Timothy P. Smith, an OEO specialist, testified at trial that OEO is the agency responsible for certifying MBEs and that the only criteria are that the applicant (1) be a qualified minority, (2) be a fifty-one percent owner of his operation, and (3) be fifty-one percent in control of his operation.
In the instant case the appellants have raised no issue as to whether the relators qualify as minorities. However, the OEO's specialist, Smith, testified at trial that the OEO had denied the drivers MBE certification because it had been determined that they did not sufficiently control their individual operations under the terms of the Yellow Cab lease agreement. The contract between Yellow Cab and the individual drivers provided for a lease that was renewable on a day-to-day basis and which was terminable at will by either party.
The trial court found the board's reasoning on the issue of control insufficient to support the denial of MBE certification on behalf of the relators under the guidelines set forth in R.C. 122.71(E).
In its findings of fact, the trial court noted: "Each Relator is a Black citizen of the United States, a resident of Ohio, and has operated as a sole entrepreneur for more than one (1) year." As such, each relator qualified as a minority.
In determining whether the relators qualified as fifty-one-percent owners of their respective taxi operations, the trial court looked to the independent contractor status of Yellow Cab drivers set forth in the lease agreement each driver made with Yellow Cab. The lease provides:
"RELATIONSHIP OF LESSOR AND LESSEE
"As an Independent [ sic] Contractor free from the supervision and control of Lessor, Lessee is subject only to the ordinances, laws and regulations in the communities in which the leased taxicab is licensed to operate. Lessor will not collect amounts for payment of Social Security, Federal, State, or City income taxes, since those payments are the responsibility of the Lessee as Independent Contractor. The Lessee recognizes and acknowledges that, because of his or her status as an Independent Contractor, he or she is not covered by Workmen's Compensation Insurance or Federal or State Unemployment Compensation."

**Source data**
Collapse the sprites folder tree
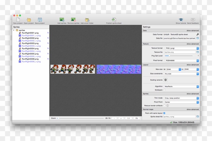Image resolution: width=212 pixels, height=141 pixels. click(x=14, y=30)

**Directions**
[1] Write out the passage from the text on MBE certification above, beginning at the words "Timothy P. Smith, an" and stopping after "of his operation.".
[2] Answer these from the text on MBE certification:
(a) According to Smith, which agency is responsible for certifying MBEs?
(b) On what basis was the lease between Yellow Cab and the drivers renewable?
(c) For how long, by the trial court's findings, had each relator operated as a sole entrepreneur?
[3] Please carry on the text on MBE certification from the end of the lease passage it quotes.

**Task-by-task outputs**
[1]
Timothy P. Smith, an OEO specialist, testified at trial that OEO is the agency responsible for certifying MBEs and that the only criteria are that the applicant (1) be a qualified minority, (2) be a fifty-one percent owner of his operation, and (3) be fifty-one percent in control of his operation.

[2]
(a) The OEO.
(b) On a day-to-day basis.
(c) For more than one year.

[3]
The court also found evidence of sufficient control by the drivers in a 1977 Internal Revenue Ruling finding that a Yellow Cab driver "is not an employee for Federal employment tax purposes, including income tax withholding."
The trial court found sufficient evidence of more than fifty-one-percent control by each relator in the aforementioned fact that each driver is an independent contractor and also in the fact that each relator "is free to secure paying customers through his sole efforts and independent of any aid or assistance from Lessor [Yellow Cab]."
The court found additional evidence of ownership and control by the relators in the facts that (1) the drivers pay a daily lease charge for the rental of their taxis and must pay for any gasoline they use, (2) the fares the drivers collect from passengers belong to the drivers and they do not account to Yellow Cab for such income, and (3) the relators regularly engage in "lock in" agreements with individual clients wherein through mutual agreements "the client furnishes the relator with advance information of the client's transportation needs with a commitment that the client will engage the relator for such needs and the relator will be available to fulfill the needs * * *."
The Ohio Supreme Court has recognized that when an applicant for a business license that is key to his business operation has demonstrated full compliance with statutory requirements, the administrative officer is required to issue the license. Liberty Mills, supra, at 104, 22 OBR at 137-138, 488 N.E.2d at 885-886.
In the instant case, the trial court found that, on the established facts, the OEO had the duty, as recognized in Liberty Mills, to issue MBE certification to the relator Yellow Cab drivers, all of whom were found to be in full compliance with the requirements for MBE certification.
As a final consideration for the granting of the relators' writ of mandamus, the trial court determined that the time constraints imposed by the bid specifications left the relators with no adequate remedy at law.
The board's bid specifications scheduled bids to be opened at 11:00 a.m. on March 27. If the OEO's denial of MBE certification were not overruled, the relator's bid would not have qualified under the bid specifications and consequently the relators would have been irreparably harmed.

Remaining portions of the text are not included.